Força desproporcional 
Não fique contente quando o seu inimigo cair na desgraça. O Senhor Deus vai saber que você ficou contente com isso e não vai gostar. E ele poderá parar de castigar esse inimigo. Provérbios 24.17

Uma máxima que se tornou comum no meio do povo evangélico é essa: Deus é por Israel. Não se trata apenas da expressão de um ponto de vista ou de uma pretensa exposição lógica, mas estas palavras se investiram com a força de um versículo bíblico que tendem a anular qualquer proposição em contrário, principalmente quando a frase inteira é proferida: Todos nós sabemos que Deus é por Israel.
Quero dizer de antemão que tenho conhecimento de que pelo menos dois indivíduos estão fora desse “todos”: Deus e eu. Não querendo me deter nas minhas razões, passo a descrever os motivos pelos quais penso que Deus também se inclui fora desta proposta.
Em primeiro lugar porque a Bíblia é enfática em afirmar que Deus está sempre ao lado do órfão, do estrangeiro e da viúva, as três personificações mais fiéis da máxima carência. Ou seja, Deus está sempre ao lado do aflito, do injustiçado e do indigente. Dessa mesma forma, podemos pensar que ele está sempre contra o opressor, contra o injusto e contra o que aflige. Na questão Palestina esses lados são facilmente identificados. Não há porque se ter dúvidas quanto ao partido de Deus nesse confronto.

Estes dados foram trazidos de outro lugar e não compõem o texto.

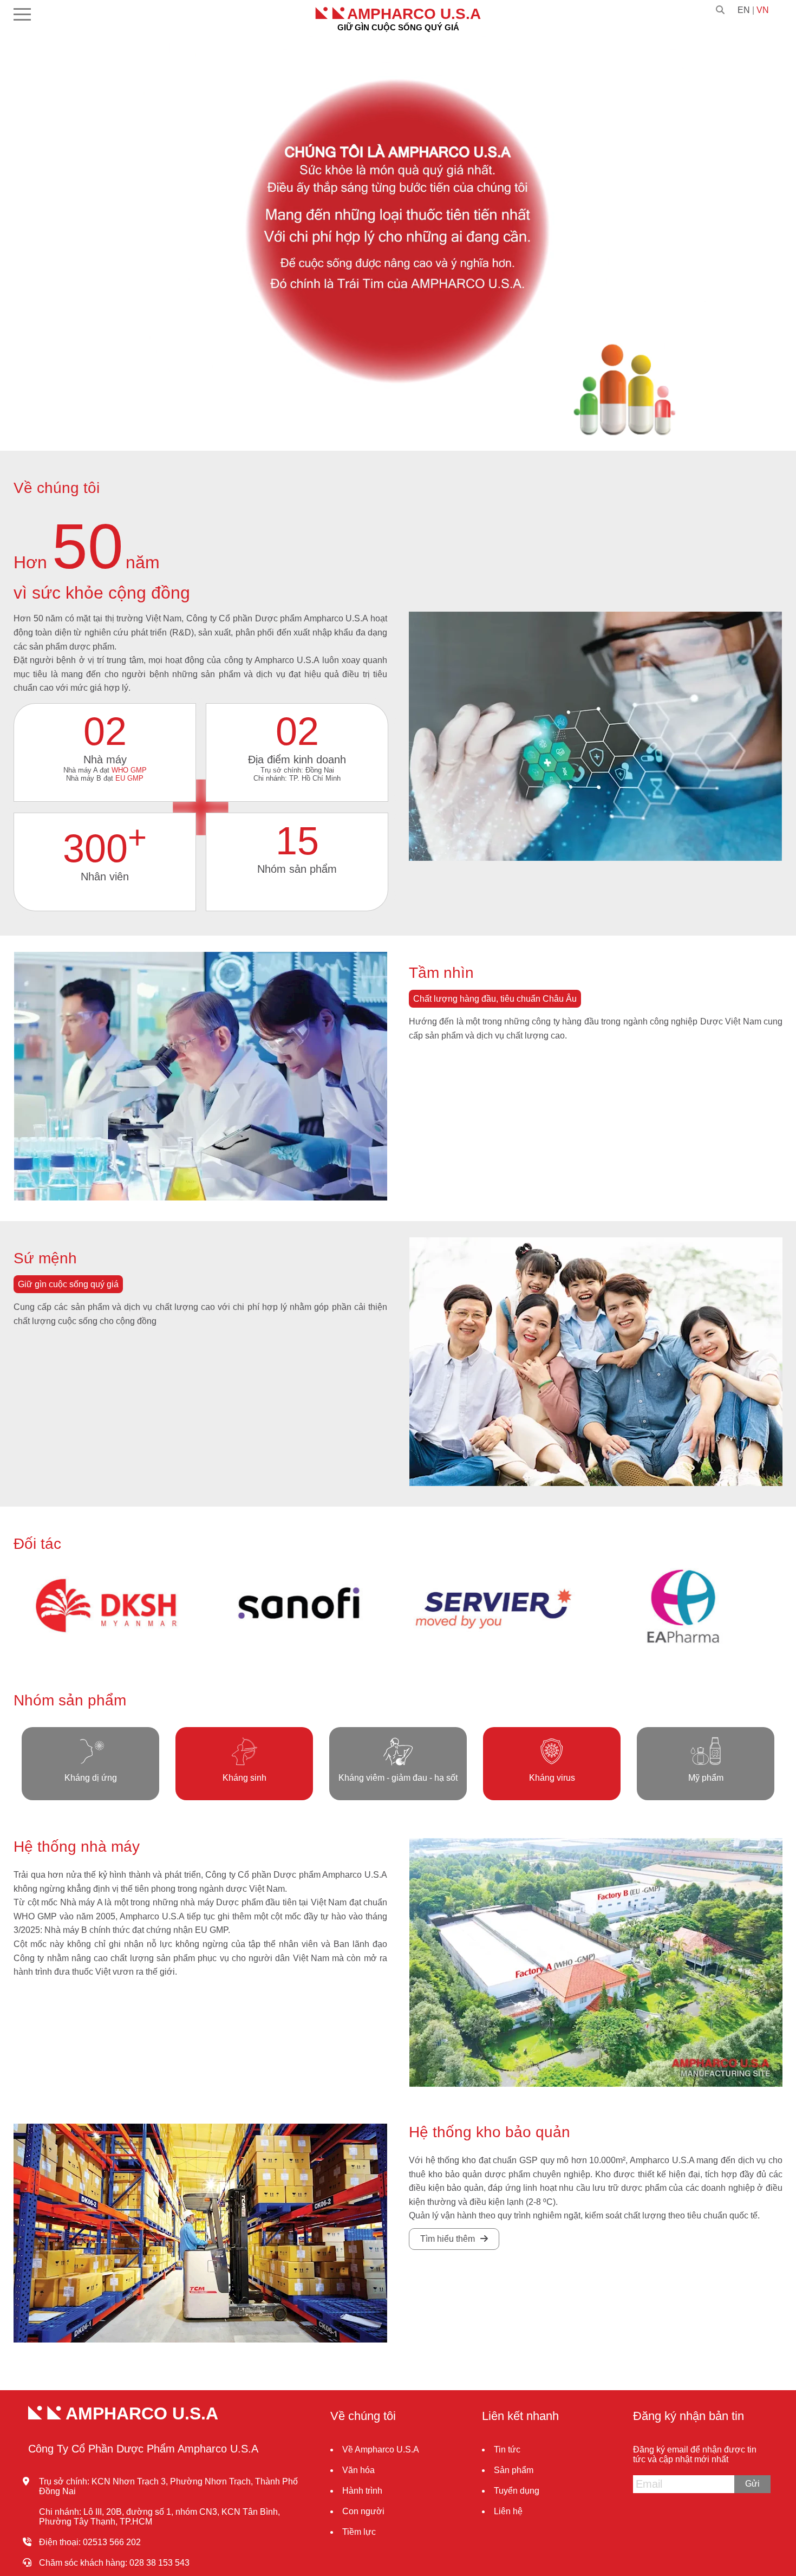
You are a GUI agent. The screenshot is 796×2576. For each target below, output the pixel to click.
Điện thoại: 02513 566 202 (90, 2542)
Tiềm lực (359, 2531)
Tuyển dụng (516, 2490)
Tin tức (507, 2449)
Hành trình (362, 2490)
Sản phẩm (513, 2470)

Em segundo lugar, reporto-me ao nosso texto base, pois ele fala explicitamente do quanto Deus abomina o regozijo de alguém pelo infortúnio de outrem: Deus não vai gostar nada disso. Aqui se apresenta a parcela maior de ignorância e culpa da igreja cristã dos nossos dias: pensar que Deus, e não a força de um demoníaco poder econômico, está por trás dessa perversidade social imposta aos palestinos.

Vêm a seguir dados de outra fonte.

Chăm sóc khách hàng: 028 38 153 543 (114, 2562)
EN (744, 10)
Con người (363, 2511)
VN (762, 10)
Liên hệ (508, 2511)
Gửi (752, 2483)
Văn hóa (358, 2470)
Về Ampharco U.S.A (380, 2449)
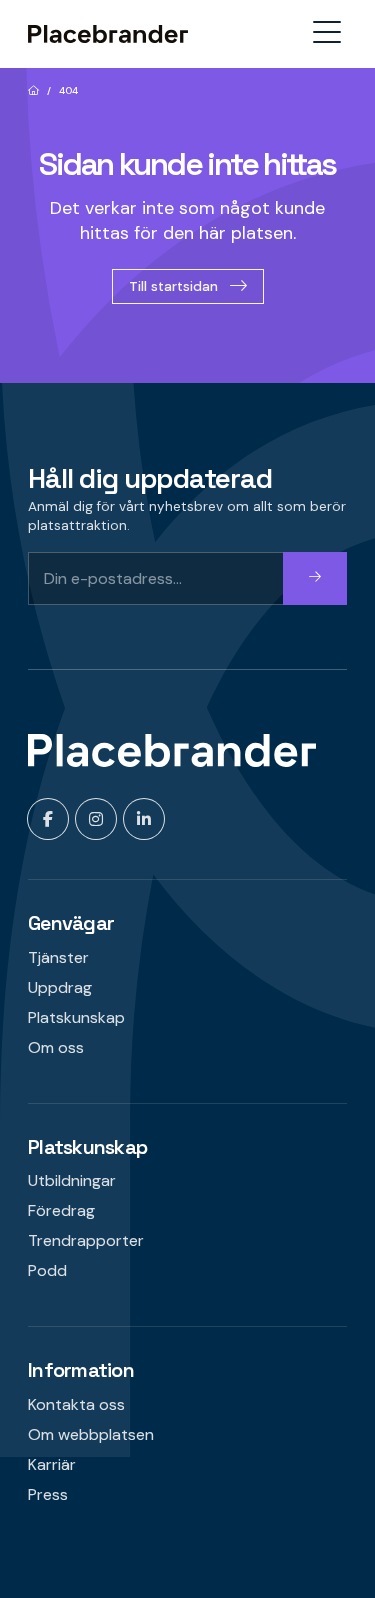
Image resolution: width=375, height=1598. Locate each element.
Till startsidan (173, 286)
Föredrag (61, 1210)
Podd (47, 1270)
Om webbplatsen (91, 1434)
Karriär (52, 1464)
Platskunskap (76, 1017)
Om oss (56, 1047)
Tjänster (58, 957)
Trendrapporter (86, 1240)
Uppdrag (60, 987)
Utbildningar (72, 1180)
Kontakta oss (76, 1404)
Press (48, 1494)
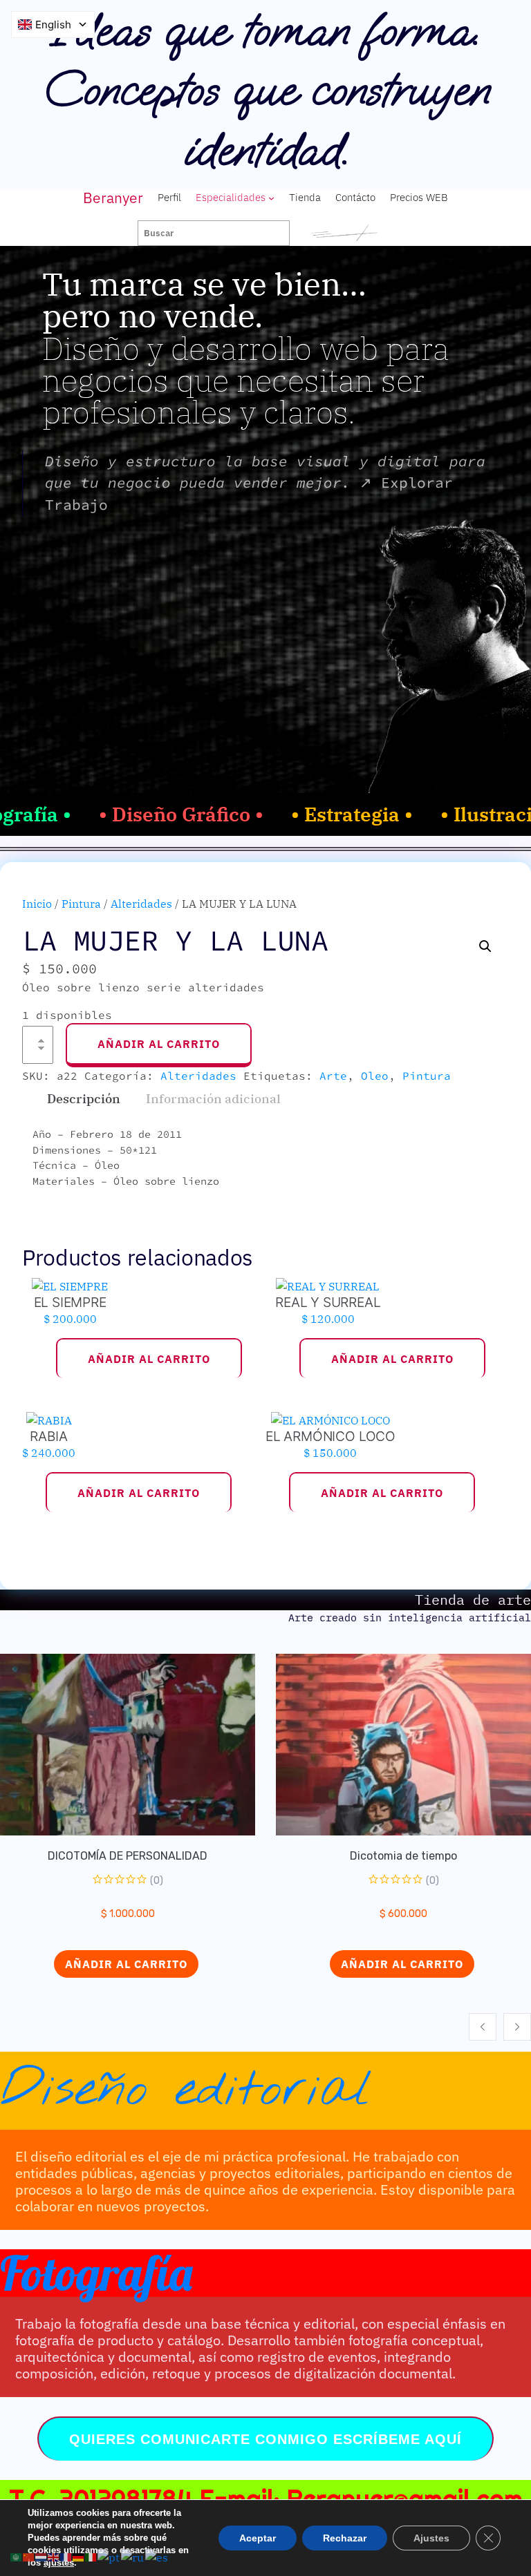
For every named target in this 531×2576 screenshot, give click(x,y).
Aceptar (257, 2538)
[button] (485, 946)
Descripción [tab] (83, 1099)
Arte (333, 1075)
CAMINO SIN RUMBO (427, 1855)
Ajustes (431, 2538)
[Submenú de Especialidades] (271, 198)
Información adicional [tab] (213, 1099)
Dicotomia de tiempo (151, 1855)
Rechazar (344, 2538)
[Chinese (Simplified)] (29, 2556)
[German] (79, 2556)
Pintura (81, 903)
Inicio (37, 903)
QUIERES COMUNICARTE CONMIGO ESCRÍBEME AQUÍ (265, 2439)
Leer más (425, 1964)
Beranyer (113, 197)
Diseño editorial (186, 2090)
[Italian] (91, 2556)
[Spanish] (157, 2556)
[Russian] (133, 2556)
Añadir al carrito (158, 1044)
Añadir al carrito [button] (149, 1359)
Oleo (375, 1075)
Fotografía (96, 2272)
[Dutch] (41, 2556)
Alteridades (141, 903)
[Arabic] (16, 2556)
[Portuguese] (109, 2556)
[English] (54, 2556)
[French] (66, 2556)
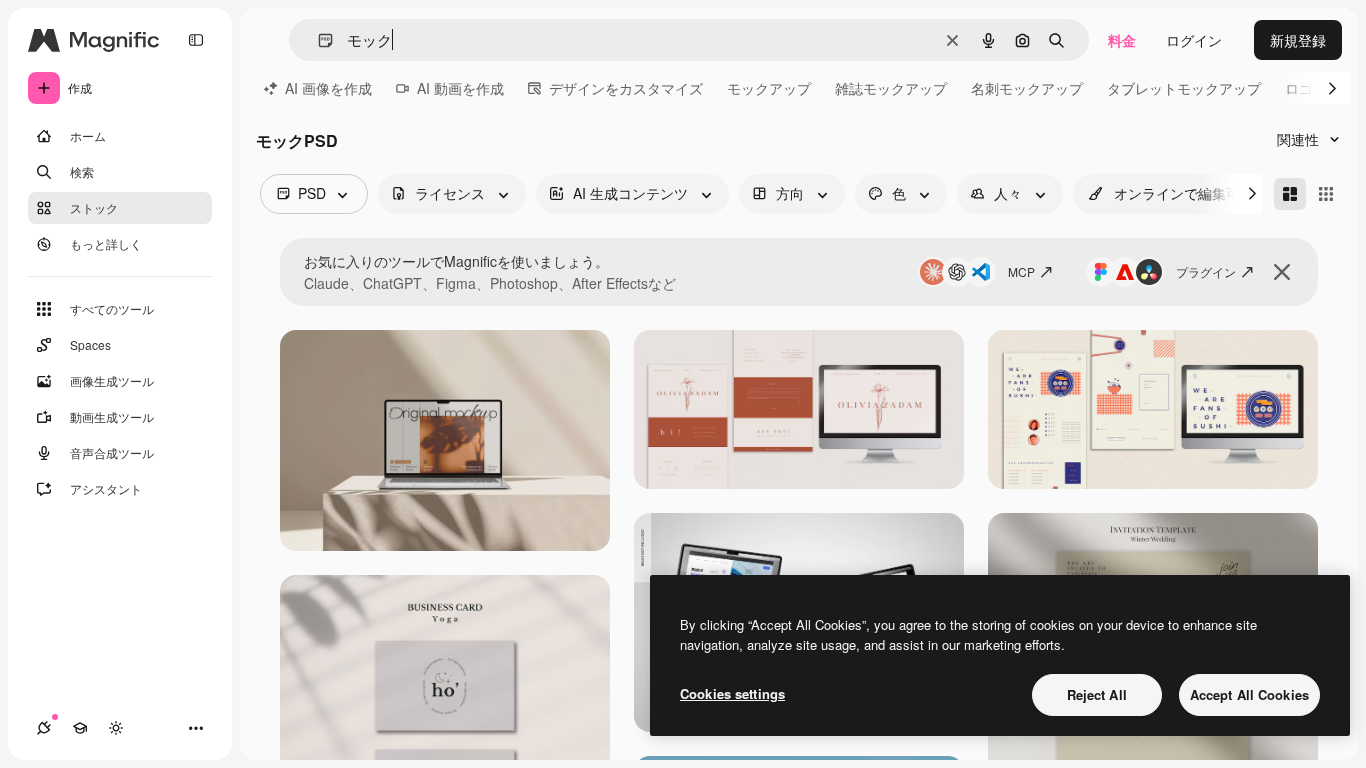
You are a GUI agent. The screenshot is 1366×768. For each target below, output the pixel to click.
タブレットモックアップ (1184, 88)
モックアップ (769, 88)
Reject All (1097, 694)
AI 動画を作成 (460, 88)
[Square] (1326, 194)
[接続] (44, 728)
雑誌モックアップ (891, 88)
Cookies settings (732, 693)
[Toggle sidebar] (196, 40)
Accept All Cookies (1249, 694)
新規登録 (1298, 40)
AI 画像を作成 (328, 88)
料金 (1122, 40)
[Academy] (80, 728)
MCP (1021, 271)
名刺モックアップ (1027, 88)
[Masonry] (1290, 194)
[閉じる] (1282, 272)
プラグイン (1206, 271)
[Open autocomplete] (317, 40)
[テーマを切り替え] (116, 728)
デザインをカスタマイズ (626, 88)
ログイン (1194, 40)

Isso é idolatria do mais alto grau. Isso sim é fazer de Deus um ídolo cego, surdo e mudo, que não vê a clarividência da injustiça, não manifesta qualquer ai ante a opressão e não ouve os clamores de um povo que está à beira do próprio genocídio.
Encerro com a mesma ideia que teve o brilhante rei Salomão ao escrever este provérbio: Esse tipo de atitude é que faz Deus transferir a sua bênção e passar a agir em favor do inimigo, e, como fez em todo o Primeiro Testamento, lutar por ele. no lugar dele.